As a certifiable small-stream fly fishing fiend, I'm always on the lookout for killer small stream dry flies.
My standard -- when nothing is hatching or otherwise happening -- is a Parachute Beetle Bug, which is basically a gaudy red Western Adams. It works and ties easy, but I have poked around foam flies a bit, thinking they'd float longer (little fish can drown a proper dry pretty quickly).
So when I stumbled on these bad boys at the
Arizona Wanderings site, I was intrigued:
He calls these #12 flies the
Arizona Mini-Hopper, and while I'm not sure about the hopper bit, they do ring my "buggy looking" chimes.
A downwing caddis-style fly with a foam back and rubber legs (which you can simply pull off for a more streamlined appearance), Ben was kind enough to send me a few to test, and the results have been favorable.
They float extremely well -- even after being mauled by a steady stream of little fish -- and they work, even on the flatter water.

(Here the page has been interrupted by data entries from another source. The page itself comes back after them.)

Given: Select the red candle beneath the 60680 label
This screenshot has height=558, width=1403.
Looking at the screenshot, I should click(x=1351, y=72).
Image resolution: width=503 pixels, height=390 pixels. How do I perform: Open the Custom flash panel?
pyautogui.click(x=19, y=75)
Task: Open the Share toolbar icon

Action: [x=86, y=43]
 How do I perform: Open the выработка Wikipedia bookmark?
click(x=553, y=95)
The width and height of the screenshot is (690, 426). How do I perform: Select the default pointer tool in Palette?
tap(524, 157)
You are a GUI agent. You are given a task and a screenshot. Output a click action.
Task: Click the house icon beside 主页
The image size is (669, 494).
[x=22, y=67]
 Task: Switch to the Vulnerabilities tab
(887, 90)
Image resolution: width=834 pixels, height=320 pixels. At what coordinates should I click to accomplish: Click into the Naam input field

I won't pretend that small stream trout are the most selective on the planet, but I have plenty of experience with days where one fly handily outfished a couple others.
The Mini-Hopper has -- so far -- performed as well as anything else, and because it floats so nicely, may become my generic "go-to" fly (the one I fish when nothing obvious is happening on the water).
It doesn't look hard to tie, and because it seems to fall into a niche where it's handily imitating everything from a caddis to a terrestrial, you can see why it might find steady employment on the pointy end of a small stream addict's leader.
Any ideas from the Undergrounders?
See you on a small stream, Tom Chandler.